I am reposting these poems I found.
both found in the CD Astor Piazolla: El Tango conducted by Gidon Kremer
The song’s in Italian, the poem is in Spanish. I’ll just put down the English translations provided.
Preludio para el año 3001 (Rinascero)
By Angela Denia Tarenzi after original Spanish text by Horacio Ferrer
Translated by Robert Cowart
You should really hear the song- so forceful and strong and stirring and wow.
I shall be reborn a fine evening,
With this desire to love and to live stronger still
I’ll be reborn (it is destiny) in the year 3001,
My lovely city will be a festival of color.
The stray dogs will bark at my shadow…
With my modest baggage I’ll arrive from the Great Beyond
And kneeling at the edge of the transparent sea
I shall shape for myself a new heart from salt and mud.
A vagabond, a clown, and a magician will come;
My immortal comrades, shouting “Courage…arise.
“That’s the way! Take heart, be born! Courage, brother,
‘For the work of death and rebirth is beautiful but hard.”
I shall be reborn! Reborn! Reborn!
And an unearthly voice will give to me
The great and pure faith that will serve me…
I shall return…again I shall believe…and struggle!
I’ll wear a red flower in my button-hold
And I shall be reborn whether anyone else ever has!
My country- 30th century- you will see:
I shall be reborn! Reborn! Reborn!
I shall be revorn from the things I have loved so deeply…
When the shadows of the house say softly “He is here!”
I shall kiss the memory of your quiet eyes,
To complete the poem I left half-done.
I shall be reborn from the fruit of a village market
And the grimy ambience of a romantic café,
From the ruined village that crumbled in an earthquake
And from the rage of the Southern people, I shall be born.

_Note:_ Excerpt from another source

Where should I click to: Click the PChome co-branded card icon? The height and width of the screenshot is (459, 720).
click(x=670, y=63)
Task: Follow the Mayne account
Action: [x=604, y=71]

You see, I’ll be born in the year 3001
And with the people who never were, but will be then;
We will bless the earth, our earth…and I swear to you
That this country shall come into being once again
I shall be reborn! Reborn! Reborn!
And an unearthly voice shall give to me
My country…30th century…you will see…
I shall be reborn! Reborn! Reborn!
- - -
El Tango, by Jorge Luis Borges
Translation by Anthony Kerrigan
“Where are they now?” elegies ask
About those who are no longer, as if there were
A region where Yesterday could be
Today, the Still and Not Yet.
Where (I echo) can that malevolence be,
The malignity founded in dusty dirt
Lanes or in lost towns,
By the sect of defiance and the knife?
Where are they now, those who passed on,
Leaving an episode to Epic
A fable to Time, men who knifed each other
Without hate or lucre or passion in love?
I look for them in legend, in the final
Ember that like a vague rose
Holds something of that brave crew,
Of men named Corrales or Balvanera.
What obscure alleyways or wasteland
Of heaven is darkened by the hard
Shad of the men who was shadow,
Muraña, that Knife of Palermo?
Where the deadly Ibarra (may the saints
Forgive him!) who killed his brother
On a railroad overpass, because the other’s
Dead were more, and thus he evened the score?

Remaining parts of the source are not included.